Anat blew out her five candles, then handed me a present.
"For me?" I asked. "But it's your birthday, not mine."
I tore off the paper to find Maurice Sendak's "Where the Wild Things Are."
Anat's mother said, "We'll be moving back to Israel at the end of the semester and we thought this would be a nice way for Anat to continue being a part of things here. She said your copy of this book is about to fall apart and you might like to have a new one."
It's been 35 years since Anat gave me that book, but I'm still touched at how her present -- and presence -- gave joy to so many.
With so many people on our Christmas or Hanukkah list not needing or wanting anything, why not dedicate a book in their name to the Gwinnett County Public Library? And especially in honor of their special talent or interest?
Deborah George, Materials Manager for GCPL, said that for $25, the library places a bookplate in honor or memory of a loved one. Not only do you honor your loved one, but you also help provide reading enjoyment for the entire community. Yes, people say that with Kindle and the Internet, books are becoming obsolete, but that's just not true. Sometimes you need the presence of that hard copy.
For example, George said a few years ago she wanted to buy a new Bible because all she had was her "kid Bible" from childhood. Ever notice in bookstores how all the Bibles are sealed? Ever try to flip through and compare 20 different versions on Kindle?
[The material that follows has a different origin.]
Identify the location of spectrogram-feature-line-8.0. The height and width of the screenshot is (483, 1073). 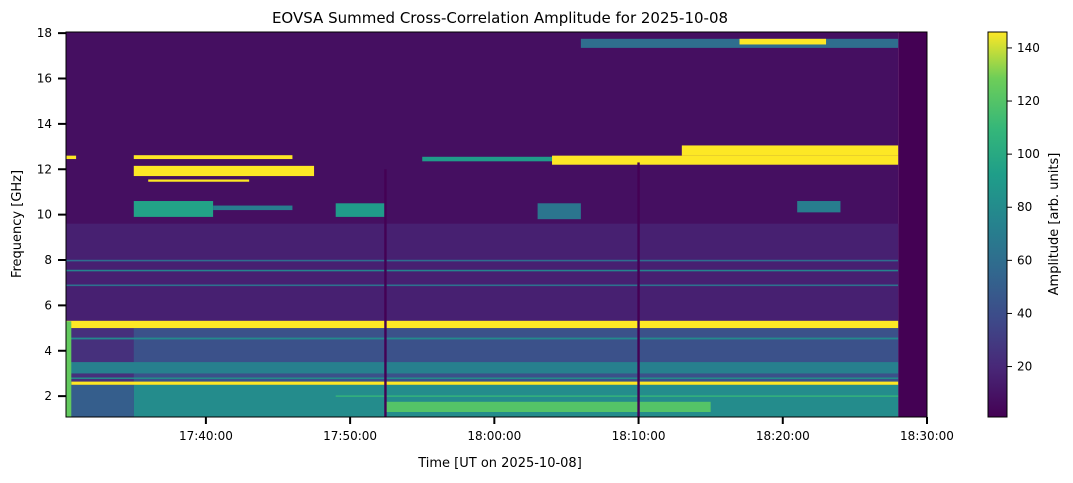
(482, 260).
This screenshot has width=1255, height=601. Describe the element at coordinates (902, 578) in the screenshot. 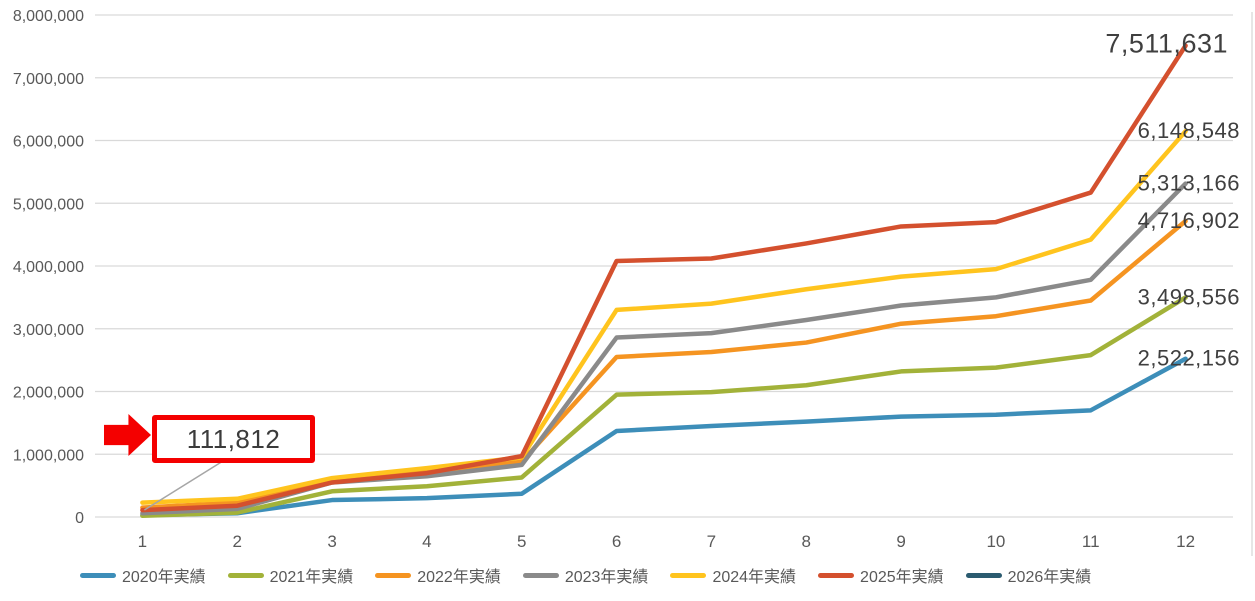

I see `legend-label: 2025年実績` at that location.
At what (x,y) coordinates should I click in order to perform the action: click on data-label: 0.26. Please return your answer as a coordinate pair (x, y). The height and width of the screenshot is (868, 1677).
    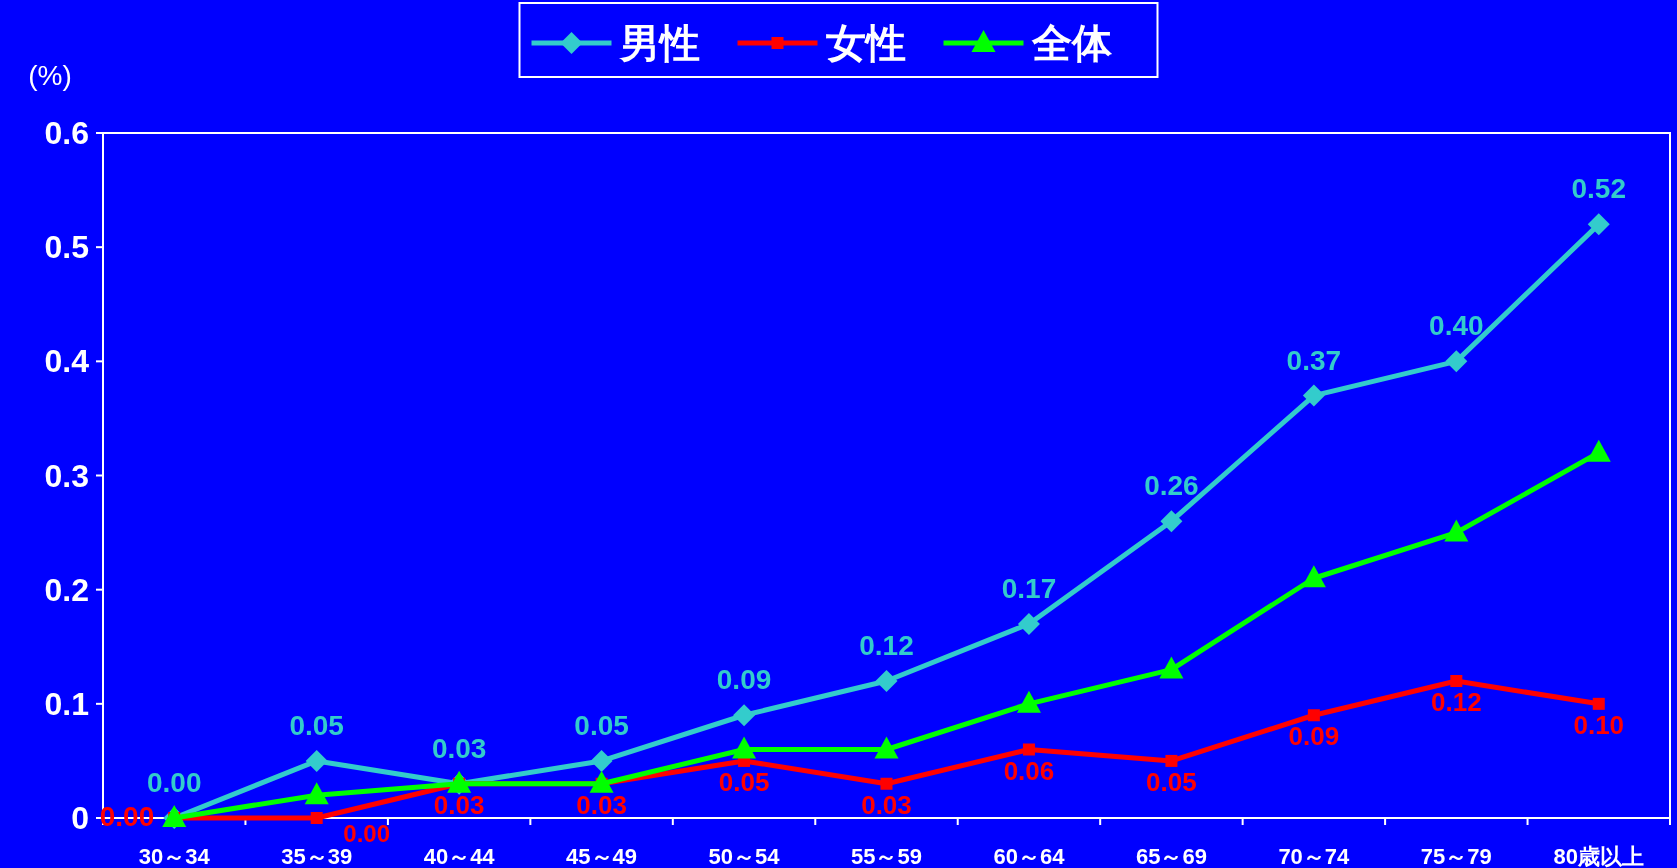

Even if you managed to download all of them for free, how much time is it going to cost and how many pages of notes are you going to have to write to make your final decision?
"In the library you can leisurely look through all the different versions," George said, pointing to a shelf full of Bibles.
We moved on to the cookbooks. I thought about all the grease stained printouts I have floating around my kitchen and could truly appreciated the value of a book like "Coffee Love: 50 Ways to Drink Your Java" with everything I could want to know bound up in one place. George pointed out the books on canning. "With food prices going up, canning is becoming very popular, but to buy even a few of these books, it would cancel out any savings," she said. I picked up a copy of "Canning for a New Generation" by Liana Krissoff and wondered with all the international recipes it contained how long it would take to find their presence in cyberspace.
If you would like to dedicate a book, please visit www.gwinnettpl.org and click "support your library." Or if there is a book you want to buy, click "shop here" and a portion of your purchase will go to the library. Either way, your presence "on paper" will give joy to many.